At each iteration of the algorithm, a vertex $u$ not in $C$ is selected with smallest $D[u]$ label, and this $u$ is pulled into $C$. In the very first iteration, $s$ is pulled into $C$. Once a new vertex $u$ is pulled into $C$, and then the label $D[v]$ of each vertex $v$, which is adjacent to $u$ and is outside of $C$, is updated, to reflect the fact that there may be a new and better way to get to $v$ via $u$. This update operation is known as a **relaxation** procedure, for it takes an old estimate and checks if it can be improved to get closer to its true value.

In [0]:
'''Pseduo-code
Edge Relaxation:
  if D[u] + w(u,v) < D[v] then
    D[v] = D[u] + w(u,v)
'''


###Algorithm Description

In [0]:
'''
Algorithm ShortestPath(G, s):
  Input: A weighted graph G with nonnegative edge weights, and a distinguished 
         vertex s of G
  Output: The length of a shortest path from s to v for each vertex v of G
  
  Initialize D[s] = 0 and D[v]= inf for each vertex v!=s
  Let a priority queue Q contain all the vertices of G using the D labels as keys
  while Q is not empty do
    {pull a new vertex u into the cloud}
    u = value returned by Q.remove_min()
    for each vertex v adjacent to u such that v is in Q do
      {perform the relaxation procedure on edge (u,v)}
      if D[u] + w(u,v) < D[v] then
        D[v] = D[u] + w(u,v)
        Change to D[v] the key of vertex v in Q
  return the label D[v] of each vertex v
  '''

At the moment a vertex $u$ is pulled into $C$, its label $D[u]$ stores the correct length of a shortest path from $v$ to $u$. Thus, when the algorithm terminates, it will have computed the shortest-path distance from $s$ to every vertex of $G$.

*In Dijkstra's algorithm, whenever a verrtex $v$ is pulled into the cloud, the label $D[v]$ is equal to $d(s,v)$, the length of a shortest path from $s$ to $v$.*

*Given a weighted graph $G$ with $n$ vertices and $m$ edges, such
that the weight of each edge is nonnegative, and a vertex $s$ of $G$, Dijkstra’s algorithm
can compute the distance from $s$ to all other vertices of $G$ in the better of $O(n^2)$ or
$O((n+m) \log n)$ time.*

###Python Implementation
This implementation takes a graph and a designated source vertex as parameters.

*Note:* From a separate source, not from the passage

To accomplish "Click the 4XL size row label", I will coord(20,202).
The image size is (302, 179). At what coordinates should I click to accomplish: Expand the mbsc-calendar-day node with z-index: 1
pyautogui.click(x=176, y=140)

It returns a dictionary, named `cloud`, mapping each vertex $v$ that is reachable from the source to its shortest-path distance $d(s,v)$. This `shortest_path_lengths` functions relies on the `AdaptableHeapPriorityQueue` class developed in Chapter 2 as an adaptable priority queue.

In [0]:
def shortest_path_lengths(g, src):
  '''Compute shortest-path distances from src to reachable vertices of g
  
  Graph g can be undirected or directed, but must be weighted such that
  e.element() returns a numeric weight for each edge e
  
  Return dictionary mapping each reachable vertex to its distance from src
  '''
  d = {} # d[v] is upper bound from s to v
  cloud = {} # map reachable v to its d[v] value
  pq = AdaptableHeapPriorityQueue() # vertex v will have key d[v]
  pqlocator = {} # map from vertex to its pq locator
  
  # for each vertex v of the graph, add an entry to the priority queue, with
  # the source having distance 0 and all others having infinite distance
  for v in g.vertices():
    if v is src:
      d[v] = 0
    else:
      d[v] = float('inf') # syntax for positive infinity
    pqlocator[v] = pq.add(d[v], v) # save locator for future updates
    
  while not pq.is_empty():
    key, u = pq.remove_min()
    cloud[u] = key # its correct d[u] value
    del pqlocator[u] # u is no longer in pq
    for e in g.incident_edges(u): # outgoing edges (u,v)
      v = e.opposite(u)
      if v not in cloud:
        # perform relaxation step on edge (u,v)
        wgt = e.element()
        if d[u] + wgt < d[v]: # better path to v?
          d[v] = d[u] + wgt # update the distance
          pq.update(pqlocator[v], d[v], v) # update the pq entry
          
  return cloud # only includes reachable vertices

###Reconstructing the Shortest-Path Tree
The implementation above computes the value $d[v]$, for each vertex $v$, that is the length of the shortest path from the source vertex $s$ to $v$. However, those forms of the algorithm do not explicitly compute the actual paths that achieve those distances. The collection of all shortest paths emanating from source $s$ can be compactly represented by the **shortest-path tree**. The paths form a rooted tree because if a shortest path from $s$ to $v$ passes through an intermediate vertex $u$, it must begin with a shortest path from $s$ to $u$.

In [0]:
def shortest_path_tree(g, s, d):
  '''Reconstruct shortest-path tree rooted at vertex s, given distance map d
  
  Return tree as a map from each reachable vertex v (other than s) to the
  edge e=(u,v) that is used to reach v from its parent u in the tree
  '''
  tree = {}
  for v in d:
    if v is not s:
      for e in g.incident_edges(v, False): # consider INCOMING edges
        u = e.opposite(v)
        wgt = e.element()
        if d[v] == d[u] + wgt:
          tree[v] = e # edge e is used to reach v
  return tree

The running time is $O(n+m)$ as each vertex is considered and all incoming edges to those vertices

#14.7 Minimum Spanning Trees
Given an undirected, weighted graph $G$, the problem is to find a tree $T$ that contains all the vertices in $G$ and minimizes the sum
$$w(T)=\sum\limits_{(u,v)in\,T}w(u,v)$$
The **spanning tree** is defined as a tree that contains every vertex of a connected graph $G$, and the problem of computing a spanning tree $T$ with smallest total weight is the **minimum spanning tree** (MST) problem.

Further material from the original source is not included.